• TRAVAIL À FAIRE: Prolongez le texte sur la réparation du haut-parleur sous-marin en reprenant juste après sa dernière phrase.

--- EXTRAIT CHOISI ---

Soudures critiques

Le haut-parleur sous-marin devait être révisé, prêt à être plongé dans l’océan indien, prêt à diffuser des sons de basson, prêt pour les sons litaniques, les sons apnéistes.

Prêt à appeler les baleines.

Seulement voilà, une fois pluggé.

Rien.

Ou à peine.

Un petit crachat que l’on entend à peine en posant son oreille tout contre le haut-parleur sous-marin. Rien qui ne puisse faire signe à une baleine à bosse dont la trachée à elle seule fait quelque chose comme un mètre vingt.

Ce n’est pas le moment de parler de la cage thoracique d’un grand mammifère marin.

Fichtre.

Dix coups de fils de rage au revendeur agréé de Montpellier, dix coups de fil plus tard.

Et me voilà en quête d’un soudeur local. Il est question de bypasser un transformateur usé. Un transformateur qui faisait parti de la révision demandé au revendeur agrée des mois auparavant.

Rester calme.

Faire confiance au monde du son. A son chemin.

--- DONNÉES FOURNIES ---

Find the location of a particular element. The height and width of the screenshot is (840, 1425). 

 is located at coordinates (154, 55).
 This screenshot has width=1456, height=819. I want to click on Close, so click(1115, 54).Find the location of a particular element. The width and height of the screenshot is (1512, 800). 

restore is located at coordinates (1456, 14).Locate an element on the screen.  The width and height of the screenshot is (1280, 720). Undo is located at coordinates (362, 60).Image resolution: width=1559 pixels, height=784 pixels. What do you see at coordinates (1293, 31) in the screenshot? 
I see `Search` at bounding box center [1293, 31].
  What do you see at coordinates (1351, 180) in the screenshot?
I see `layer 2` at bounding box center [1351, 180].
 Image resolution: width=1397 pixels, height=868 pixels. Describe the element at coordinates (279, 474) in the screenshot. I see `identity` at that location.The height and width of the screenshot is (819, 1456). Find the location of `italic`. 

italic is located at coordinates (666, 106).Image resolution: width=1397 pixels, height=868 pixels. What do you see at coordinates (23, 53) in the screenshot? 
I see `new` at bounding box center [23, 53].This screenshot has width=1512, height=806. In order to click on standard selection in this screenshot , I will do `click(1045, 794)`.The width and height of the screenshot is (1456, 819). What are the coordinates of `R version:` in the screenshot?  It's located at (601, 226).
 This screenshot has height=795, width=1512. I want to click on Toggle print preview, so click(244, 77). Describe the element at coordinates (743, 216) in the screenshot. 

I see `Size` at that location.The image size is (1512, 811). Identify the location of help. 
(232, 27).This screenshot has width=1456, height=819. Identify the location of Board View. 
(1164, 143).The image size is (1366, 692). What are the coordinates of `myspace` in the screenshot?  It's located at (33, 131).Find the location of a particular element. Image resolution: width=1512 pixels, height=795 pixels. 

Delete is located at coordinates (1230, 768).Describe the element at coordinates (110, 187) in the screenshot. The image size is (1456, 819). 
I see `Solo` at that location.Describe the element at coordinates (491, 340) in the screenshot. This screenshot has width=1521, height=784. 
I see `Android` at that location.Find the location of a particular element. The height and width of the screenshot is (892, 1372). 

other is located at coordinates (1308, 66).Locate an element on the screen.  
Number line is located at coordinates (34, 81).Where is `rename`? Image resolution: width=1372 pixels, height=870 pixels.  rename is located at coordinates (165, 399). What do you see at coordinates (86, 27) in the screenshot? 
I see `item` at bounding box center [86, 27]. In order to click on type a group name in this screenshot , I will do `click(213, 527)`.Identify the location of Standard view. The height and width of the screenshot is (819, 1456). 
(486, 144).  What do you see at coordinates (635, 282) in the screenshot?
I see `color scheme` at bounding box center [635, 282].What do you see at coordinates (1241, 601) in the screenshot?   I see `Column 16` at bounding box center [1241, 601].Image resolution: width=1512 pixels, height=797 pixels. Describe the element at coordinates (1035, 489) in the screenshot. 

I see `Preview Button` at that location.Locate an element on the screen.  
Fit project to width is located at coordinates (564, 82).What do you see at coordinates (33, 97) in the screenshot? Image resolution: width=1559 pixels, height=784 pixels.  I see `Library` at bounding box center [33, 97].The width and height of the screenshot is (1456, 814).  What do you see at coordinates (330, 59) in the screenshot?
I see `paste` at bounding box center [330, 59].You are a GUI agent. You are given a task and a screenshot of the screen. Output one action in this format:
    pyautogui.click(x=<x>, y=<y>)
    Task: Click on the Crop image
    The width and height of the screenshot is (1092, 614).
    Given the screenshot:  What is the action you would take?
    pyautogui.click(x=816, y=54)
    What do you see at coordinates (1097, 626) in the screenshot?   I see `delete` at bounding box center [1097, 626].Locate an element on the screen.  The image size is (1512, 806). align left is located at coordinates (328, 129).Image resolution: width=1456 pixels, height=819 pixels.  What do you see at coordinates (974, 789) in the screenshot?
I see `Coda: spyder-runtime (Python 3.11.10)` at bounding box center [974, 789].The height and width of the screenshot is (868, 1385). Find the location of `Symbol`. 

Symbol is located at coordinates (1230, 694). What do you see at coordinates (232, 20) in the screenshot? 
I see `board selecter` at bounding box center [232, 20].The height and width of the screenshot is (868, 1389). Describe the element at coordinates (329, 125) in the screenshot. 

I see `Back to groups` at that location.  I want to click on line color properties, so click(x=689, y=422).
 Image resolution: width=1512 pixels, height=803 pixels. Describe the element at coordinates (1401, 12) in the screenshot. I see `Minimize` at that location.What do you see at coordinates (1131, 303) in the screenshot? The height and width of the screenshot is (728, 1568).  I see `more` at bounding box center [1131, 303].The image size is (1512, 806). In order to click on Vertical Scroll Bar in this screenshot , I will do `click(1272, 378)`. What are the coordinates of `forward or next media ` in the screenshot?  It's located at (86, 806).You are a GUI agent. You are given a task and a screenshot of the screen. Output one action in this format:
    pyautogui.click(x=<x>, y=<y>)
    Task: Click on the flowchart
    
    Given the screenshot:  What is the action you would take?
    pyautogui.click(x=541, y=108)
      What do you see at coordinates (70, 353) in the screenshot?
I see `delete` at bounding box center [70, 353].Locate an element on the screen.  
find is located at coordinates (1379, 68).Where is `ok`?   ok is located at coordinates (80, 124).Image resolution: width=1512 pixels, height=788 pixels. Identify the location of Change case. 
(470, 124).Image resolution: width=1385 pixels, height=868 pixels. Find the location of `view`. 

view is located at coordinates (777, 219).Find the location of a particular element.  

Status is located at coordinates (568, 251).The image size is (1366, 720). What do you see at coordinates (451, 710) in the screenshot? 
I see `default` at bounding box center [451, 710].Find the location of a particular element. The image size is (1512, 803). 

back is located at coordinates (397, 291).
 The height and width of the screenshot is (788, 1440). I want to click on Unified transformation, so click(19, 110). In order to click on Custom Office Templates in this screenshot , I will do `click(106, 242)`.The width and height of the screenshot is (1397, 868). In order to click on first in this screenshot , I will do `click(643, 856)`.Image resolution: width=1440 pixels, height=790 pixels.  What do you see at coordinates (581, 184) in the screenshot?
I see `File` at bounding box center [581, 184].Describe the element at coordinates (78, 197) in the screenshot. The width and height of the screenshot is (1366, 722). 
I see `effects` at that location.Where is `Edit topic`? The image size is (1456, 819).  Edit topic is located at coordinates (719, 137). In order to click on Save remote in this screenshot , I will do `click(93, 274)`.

---

• CORRIGÉ DE L'EXERCICE:
Se seront quelques choses comme 24h ou 25h passées à refaire tout le chemin du son mille fois pour comprendre comment bypasser le problème, trouver un soudeur dans un recoin de Saint Denis. Se ravir qu’il y est partout dans le monde des anciens nourris à la soudure et aux circuits analogiques, des anciens qui oubli ent le temps qui passe dès qu’il est question que le son surgisse correctement dans un haut-parleur.

 

Didier de Fotolec passe des heures sur le haut-parleur sous-marin,

il bypasse le transfo,

il vérifie la batterie,

il règle les volumes,

Il vire le son du haut-parleur aérien.

il soude,

il est heureux,

et il oublie de se faire payer.

Note pour plus tard : ne pas oublier son fer à souder et faire un stage chez Didier.